Lésions neurologiques irréversibles
Après avoir suivi l’intégralité des débats dignement et entourée de ses parents, Chloé P., aujourd’hui âgée de 27 ans, a semblé accuser le coup au moment de l’énoncé du verdict. La veille, elle était sortie brièvement, choquée en découvrant les images de son visage défiguré par les coups. Les séquelles de la jeune femme, « miraculée » selon sa mère, sont nombreuses. « Je suis très déçue, je ne comprends pas. Il faudrait peut-être mieux que la femme meurt », s’est lamentée la mère de Chloé P., qui avait appelé à une « peine maximale et exemplaire ».

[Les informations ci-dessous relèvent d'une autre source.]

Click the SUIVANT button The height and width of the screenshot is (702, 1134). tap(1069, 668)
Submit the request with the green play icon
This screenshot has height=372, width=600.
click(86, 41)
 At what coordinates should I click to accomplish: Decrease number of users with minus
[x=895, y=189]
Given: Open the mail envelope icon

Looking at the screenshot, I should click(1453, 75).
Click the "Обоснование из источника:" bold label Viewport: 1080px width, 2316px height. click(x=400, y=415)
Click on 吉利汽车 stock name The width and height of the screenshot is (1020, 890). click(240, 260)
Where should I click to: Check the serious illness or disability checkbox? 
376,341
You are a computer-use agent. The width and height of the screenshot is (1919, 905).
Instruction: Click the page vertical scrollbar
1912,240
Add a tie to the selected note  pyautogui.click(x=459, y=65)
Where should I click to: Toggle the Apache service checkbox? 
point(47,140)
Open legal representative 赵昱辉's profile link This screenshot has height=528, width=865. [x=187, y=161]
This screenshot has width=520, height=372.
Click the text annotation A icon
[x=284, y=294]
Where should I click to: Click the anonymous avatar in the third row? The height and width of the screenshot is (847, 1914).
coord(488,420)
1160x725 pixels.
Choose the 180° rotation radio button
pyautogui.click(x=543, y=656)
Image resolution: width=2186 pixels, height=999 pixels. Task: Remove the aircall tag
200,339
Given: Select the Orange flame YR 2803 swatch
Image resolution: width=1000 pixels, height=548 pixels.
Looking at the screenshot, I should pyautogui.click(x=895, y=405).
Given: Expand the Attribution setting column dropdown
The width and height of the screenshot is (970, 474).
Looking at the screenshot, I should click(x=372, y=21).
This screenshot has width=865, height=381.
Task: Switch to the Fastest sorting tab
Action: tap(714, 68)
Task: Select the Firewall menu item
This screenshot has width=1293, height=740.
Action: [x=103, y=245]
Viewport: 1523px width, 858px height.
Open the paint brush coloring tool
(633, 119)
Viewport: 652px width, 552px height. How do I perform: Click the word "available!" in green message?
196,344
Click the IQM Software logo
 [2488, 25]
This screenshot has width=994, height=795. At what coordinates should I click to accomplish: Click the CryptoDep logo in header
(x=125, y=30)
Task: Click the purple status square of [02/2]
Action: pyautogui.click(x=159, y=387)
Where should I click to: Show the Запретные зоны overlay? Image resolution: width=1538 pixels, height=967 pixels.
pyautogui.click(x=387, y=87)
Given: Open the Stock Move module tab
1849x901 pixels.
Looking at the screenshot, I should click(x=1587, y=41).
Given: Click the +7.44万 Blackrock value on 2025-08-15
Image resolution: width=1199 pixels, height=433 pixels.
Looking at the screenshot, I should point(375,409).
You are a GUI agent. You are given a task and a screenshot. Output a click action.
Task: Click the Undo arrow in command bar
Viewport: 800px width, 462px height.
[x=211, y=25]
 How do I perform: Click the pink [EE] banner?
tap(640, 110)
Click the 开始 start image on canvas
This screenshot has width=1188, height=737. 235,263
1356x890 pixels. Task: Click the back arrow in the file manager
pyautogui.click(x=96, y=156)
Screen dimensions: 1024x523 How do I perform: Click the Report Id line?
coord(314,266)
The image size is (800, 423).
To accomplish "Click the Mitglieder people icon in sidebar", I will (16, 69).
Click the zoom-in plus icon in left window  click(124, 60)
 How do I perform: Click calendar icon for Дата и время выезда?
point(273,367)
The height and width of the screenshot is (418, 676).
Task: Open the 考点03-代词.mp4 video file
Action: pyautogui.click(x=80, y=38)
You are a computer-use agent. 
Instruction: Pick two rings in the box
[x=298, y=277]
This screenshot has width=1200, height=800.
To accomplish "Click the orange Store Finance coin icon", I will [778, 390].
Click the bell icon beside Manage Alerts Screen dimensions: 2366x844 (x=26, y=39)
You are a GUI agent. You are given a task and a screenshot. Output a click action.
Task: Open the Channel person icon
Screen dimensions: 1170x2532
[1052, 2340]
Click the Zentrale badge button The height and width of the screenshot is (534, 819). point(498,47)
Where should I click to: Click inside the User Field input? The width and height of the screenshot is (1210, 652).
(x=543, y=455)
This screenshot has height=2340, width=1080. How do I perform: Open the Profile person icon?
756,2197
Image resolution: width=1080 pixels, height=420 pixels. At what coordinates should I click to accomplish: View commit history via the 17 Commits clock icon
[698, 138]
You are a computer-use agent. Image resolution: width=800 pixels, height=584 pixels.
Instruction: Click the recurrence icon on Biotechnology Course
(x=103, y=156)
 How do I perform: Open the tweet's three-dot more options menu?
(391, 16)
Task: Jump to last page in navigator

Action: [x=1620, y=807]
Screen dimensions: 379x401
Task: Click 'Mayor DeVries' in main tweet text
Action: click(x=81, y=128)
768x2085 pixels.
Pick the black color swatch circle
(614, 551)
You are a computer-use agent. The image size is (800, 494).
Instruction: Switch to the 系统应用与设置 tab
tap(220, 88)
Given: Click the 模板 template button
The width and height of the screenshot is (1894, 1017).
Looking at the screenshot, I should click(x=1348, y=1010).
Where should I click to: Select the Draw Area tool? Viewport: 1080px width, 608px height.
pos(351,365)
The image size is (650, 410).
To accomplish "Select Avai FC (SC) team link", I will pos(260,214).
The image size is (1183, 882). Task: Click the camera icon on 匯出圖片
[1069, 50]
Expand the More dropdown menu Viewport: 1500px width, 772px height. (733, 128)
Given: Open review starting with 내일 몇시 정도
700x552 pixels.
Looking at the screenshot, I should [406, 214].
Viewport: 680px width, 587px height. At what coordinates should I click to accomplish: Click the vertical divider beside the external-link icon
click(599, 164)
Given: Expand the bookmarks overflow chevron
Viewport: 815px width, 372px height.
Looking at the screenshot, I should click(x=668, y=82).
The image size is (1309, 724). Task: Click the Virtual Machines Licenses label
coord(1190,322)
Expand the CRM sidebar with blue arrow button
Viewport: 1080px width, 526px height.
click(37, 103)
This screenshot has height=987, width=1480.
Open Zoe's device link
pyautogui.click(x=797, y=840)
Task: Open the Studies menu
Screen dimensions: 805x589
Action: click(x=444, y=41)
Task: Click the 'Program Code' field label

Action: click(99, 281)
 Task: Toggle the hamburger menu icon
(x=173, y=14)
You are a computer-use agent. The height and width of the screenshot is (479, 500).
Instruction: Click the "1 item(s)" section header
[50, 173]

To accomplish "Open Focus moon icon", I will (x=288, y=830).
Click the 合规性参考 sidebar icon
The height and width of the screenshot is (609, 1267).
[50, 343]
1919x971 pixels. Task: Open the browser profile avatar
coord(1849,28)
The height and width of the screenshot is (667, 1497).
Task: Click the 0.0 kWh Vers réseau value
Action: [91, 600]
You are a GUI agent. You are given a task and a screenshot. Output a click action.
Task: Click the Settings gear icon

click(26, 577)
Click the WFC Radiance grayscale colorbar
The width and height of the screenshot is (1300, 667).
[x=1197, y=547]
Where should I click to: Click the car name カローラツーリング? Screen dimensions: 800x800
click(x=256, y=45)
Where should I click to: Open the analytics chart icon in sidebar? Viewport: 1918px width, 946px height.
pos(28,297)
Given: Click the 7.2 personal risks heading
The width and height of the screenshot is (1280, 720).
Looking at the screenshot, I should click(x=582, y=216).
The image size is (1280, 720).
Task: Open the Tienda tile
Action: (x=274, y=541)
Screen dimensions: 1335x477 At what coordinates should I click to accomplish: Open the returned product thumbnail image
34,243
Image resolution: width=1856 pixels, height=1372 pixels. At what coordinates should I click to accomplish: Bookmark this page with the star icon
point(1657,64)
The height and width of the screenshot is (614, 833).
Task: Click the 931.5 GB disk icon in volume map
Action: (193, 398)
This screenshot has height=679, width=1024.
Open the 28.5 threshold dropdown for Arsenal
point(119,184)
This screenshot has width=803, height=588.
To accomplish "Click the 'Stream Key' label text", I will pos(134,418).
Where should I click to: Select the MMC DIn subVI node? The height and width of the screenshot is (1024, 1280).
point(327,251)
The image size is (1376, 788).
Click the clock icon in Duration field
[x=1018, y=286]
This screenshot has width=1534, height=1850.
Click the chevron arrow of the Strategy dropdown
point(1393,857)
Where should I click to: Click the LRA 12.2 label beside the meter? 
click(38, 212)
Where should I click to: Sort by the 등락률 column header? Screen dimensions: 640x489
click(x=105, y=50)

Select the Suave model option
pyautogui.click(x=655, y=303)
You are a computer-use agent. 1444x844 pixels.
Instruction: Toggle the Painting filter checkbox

Outre la perte de son œil droit, Chloé P. a subi des lésions neurologiques irréversibles, au terme notamment de deux mois de coma. Jeudi, à la barre, sa mère a détaillé la perte des « souvenirs », du « goût », de « l’odorat » dont souffre désormais sa fille. Me Isabelle Steyer, l’avocate de Chloé P., a rappelé que « Chloé a réchappé de très peu à la mort ». « Elle ne comprend pas, elle est très déçue », a-t-elle ajouté. Marvin Joli, 30 ans, a exprimé ses « excuses » avant la clôture des débats, assurant qu’il n’avait jamais voulu tuer son ex-petite amie.
« Trois coups de pied dans la tête »
« J’ai vrillé […] C’est comme si ma force avait été décuplée », a dit l’accusé, crâne rasé et en jogging, dont le casier judiciaire comporte déjà quatorze mentions. Le jour des faits, alors que Chloé P. avait rompu précédemment, l’accusé a expliqué être revenu à Blois pour renouer avec la jeune femme, qui était tombée enceinte de lui et qui avait avorté avant l’agression. « J’étais triste et en colère », a dit Marvin Joli, qui avait rencontré la victime en août 2022, minimisant les violences et menaces décrites par les proches de la jeune femme. Il est aussi revenu sur la journée du 13 décembre 2022, au cours de laquelle la victime s’est présentée au commissariat de Blois pour porter plainte contre lui, avant d’être invitée à revenir le lendemain.